● Text provided:
— Start —
Contrast this with Laguna; they sell well designed, nice looking tools but they have had among the worst reputation for CS for years. More frequently than any other company I've read people saying that they'd never buy a Laguna due to CS issues. In the high price, low volume sales market of woodworking machinery, it's probably best for a company to go out of its way to help the customer. Regardless of how this particular issue is resolved by Felder, they could have saved a lot of time and negative publicity at the outset.


----------



## BenjaminNY (Jul 24, 2014)

Would really like to know how this story ended.


----------



## iminmyshop (Dec 9, 2012)

I too have a Hammer A3 31 and was thinking about writing a review. Overall it is a terrific machine and has the potential to be an industry standard for those willing to pay a bit more but their customer service at the Austrian end is a bit wanting so I have held back on my comments to date. But here is my experience so far.

The customer service in the US in purchasing the machine (I bought mine via their west coast office) was very forthcoming and helpful both before and after I purchased the machine. All questions were answered and there was no pressure to buy extras I did not want. There is a wait to get the machine and I was kept up to date. They called the moment after it arrived and checked in again a few days later to make sure all was well. The delivery guy was great about hauling it up a long driveway (technically they could leave it at the curb) and refused to leave until I had pulled off enough wrapping to know there was no damage.
— End —
● Source excerpt:
— Start —
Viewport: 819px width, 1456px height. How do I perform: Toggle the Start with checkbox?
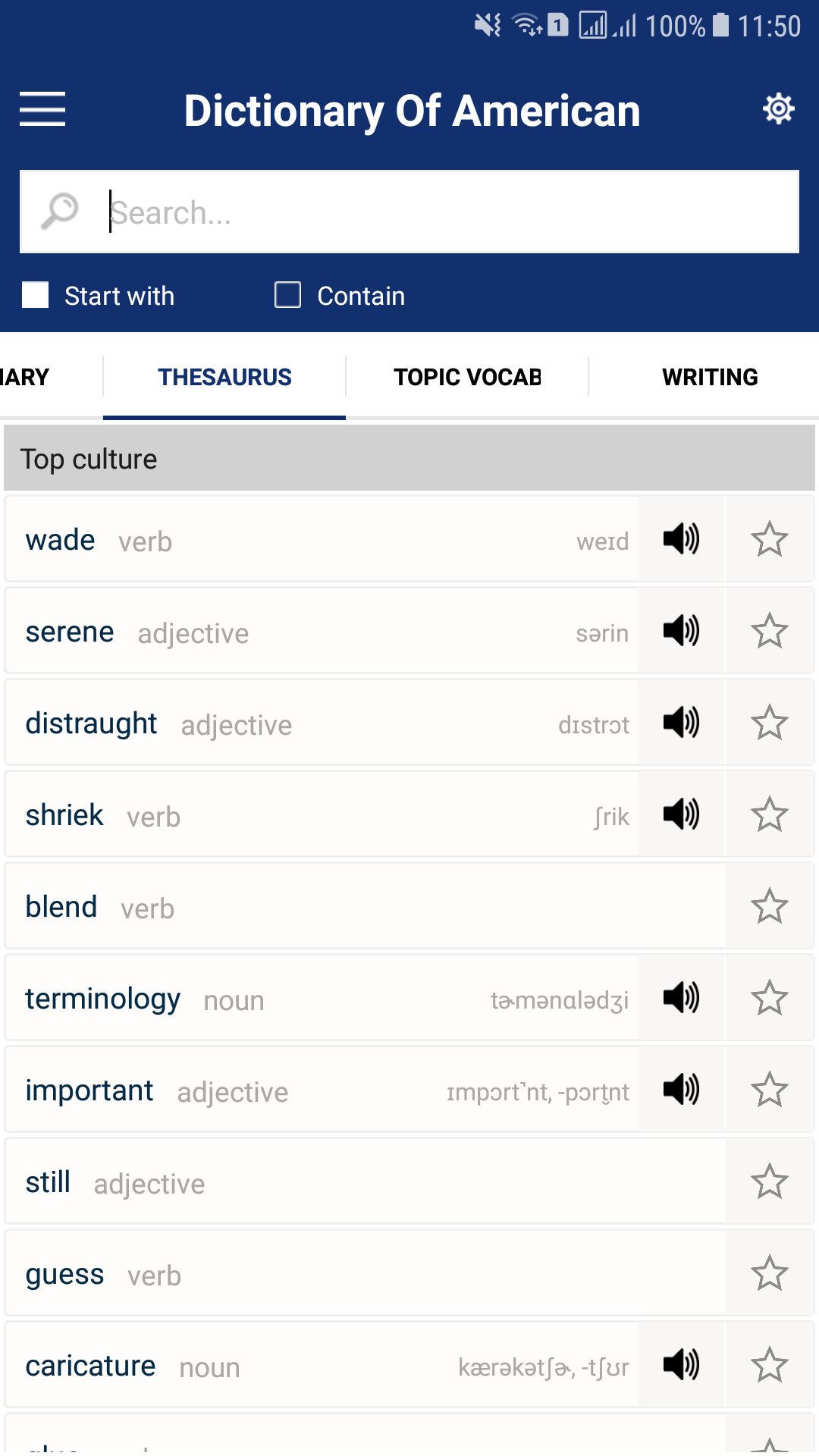(x=36, y=295)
— End —
● The task:
Please answer these from the woodworking forum thread:
(a) Which company does the opening post say has had among the worst customer service reputations for years?
(b) What machine does iminmyshop own?
(c) Through which office did iminmyshop buy that machine?

● Written reply:
(a) Laguna
(b) A Hammer A3 31
(c) The west coast office